Additionally, the microprocessor industry has spent decades and billions of dollars perfecting silicon manufacturing. A complete materials transition would be horrifically costly. Some researchers are investigating ways to smoothly integrate compound semiconductors into this process by using standard silicon wafers as a substrate and building the new chips on top of them. But silicon and compound semiconductors don't easily stack on top of each other, so the challenge is to find a buffer material to go in between them.

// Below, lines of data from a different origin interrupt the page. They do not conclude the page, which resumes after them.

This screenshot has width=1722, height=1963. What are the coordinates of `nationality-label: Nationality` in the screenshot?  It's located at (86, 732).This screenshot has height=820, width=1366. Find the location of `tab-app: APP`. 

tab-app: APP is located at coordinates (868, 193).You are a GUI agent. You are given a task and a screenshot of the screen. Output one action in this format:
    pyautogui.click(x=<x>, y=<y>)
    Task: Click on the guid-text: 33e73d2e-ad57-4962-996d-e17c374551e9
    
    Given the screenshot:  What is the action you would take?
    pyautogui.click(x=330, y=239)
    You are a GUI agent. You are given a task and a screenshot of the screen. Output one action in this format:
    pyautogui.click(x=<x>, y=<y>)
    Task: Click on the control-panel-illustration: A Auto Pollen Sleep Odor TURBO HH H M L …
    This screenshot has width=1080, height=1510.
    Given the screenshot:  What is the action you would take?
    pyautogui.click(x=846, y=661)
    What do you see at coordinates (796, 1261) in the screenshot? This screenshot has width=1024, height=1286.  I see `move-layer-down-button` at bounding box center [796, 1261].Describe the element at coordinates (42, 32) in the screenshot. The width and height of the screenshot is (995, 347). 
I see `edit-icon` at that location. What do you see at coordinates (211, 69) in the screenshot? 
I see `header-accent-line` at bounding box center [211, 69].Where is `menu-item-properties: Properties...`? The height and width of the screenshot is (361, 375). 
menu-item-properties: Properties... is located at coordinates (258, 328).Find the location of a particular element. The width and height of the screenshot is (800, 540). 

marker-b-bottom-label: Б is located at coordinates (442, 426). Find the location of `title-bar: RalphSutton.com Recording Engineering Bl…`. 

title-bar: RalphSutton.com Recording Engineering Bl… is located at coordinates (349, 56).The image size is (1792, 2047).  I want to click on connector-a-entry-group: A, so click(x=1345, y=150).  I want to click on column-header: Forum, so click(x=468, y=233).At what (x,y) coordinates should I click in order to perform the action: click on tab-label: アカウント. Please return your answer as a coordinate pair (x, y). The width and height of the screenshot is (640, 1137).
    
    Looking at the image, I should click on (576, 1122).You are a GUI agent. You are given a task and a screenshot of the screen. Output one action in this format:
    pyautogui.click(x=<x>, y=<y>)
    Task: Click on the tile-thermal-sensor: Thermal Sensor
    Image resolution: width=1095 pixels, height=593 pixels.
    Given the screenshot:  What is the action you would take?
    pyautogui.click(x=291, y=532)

More and more researchers are beginning to seriously look at these problems, says del Alamo, whose research is funded in part by Intel (see "Beyond Silicon"). He expects that as the ranks grow, many issues will be resolved. Del Alamo estimates that he could have a working prototype for a 20-nanometer device in two to three years. When this happens, he says, it will show that materials other than silicon could have merit in the microprocessor fabrication plants. "If the promise is there, and there's a chance to continue Moore's Law, then the industry will be able to work on these [manufacturing] problems and solve them."